Kostenmodell für die Entsorgung von Einwegkunststoffen

Auftraggeber

Umweltbundesamt

Jahr

2022

Partner

Wuppertal Institut für Klima, Umwelt, Energie, INFA – Institut für Abfall, Abwasser und Infrastruktur-Management, okl & Partner


Fragestellung und Ziel

Im Juni 2019 hat die EU eine Einwegkunststoffrichtlinie erlassen, nach der die Mitgliedstaaten für bestimmte Einwegkunststoffprodukte gemäß dem Verursacherprinzip das „Regime der erweiterten Herstellerverantwortung“ einführen müssen.

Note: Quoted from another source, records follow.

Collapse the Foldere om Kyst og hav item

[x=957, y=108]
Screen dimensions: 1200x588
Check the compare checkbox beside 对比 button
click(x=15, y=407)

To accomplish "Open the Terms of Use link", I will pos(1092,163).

Die Hersteller dieser Einwegkunststoffprodukte (wie Lebensmittelbehälter, Tüten, Folienverpackungen oder Feuchttücher) sollen die Kosten für Sammlung, Reinigung, Abfallbeförderung und -behandlung sowie Sensibilisierungsmaßnahmen decken.

Um die EU-Richtlinie in nationales Recht zu überführen, hat die Bundesregierung einen Gesetzentwurf vorgelegt. Das „Gesetz über den Einwegkunststofffonds“ schafft die rechtlichen Grundlagen für die Erhebung einer Einwegkunststoffabgabe durch das Umweltbundesamt. Dafür müssen Abgabesätze für einzelne Produkte definiert werden.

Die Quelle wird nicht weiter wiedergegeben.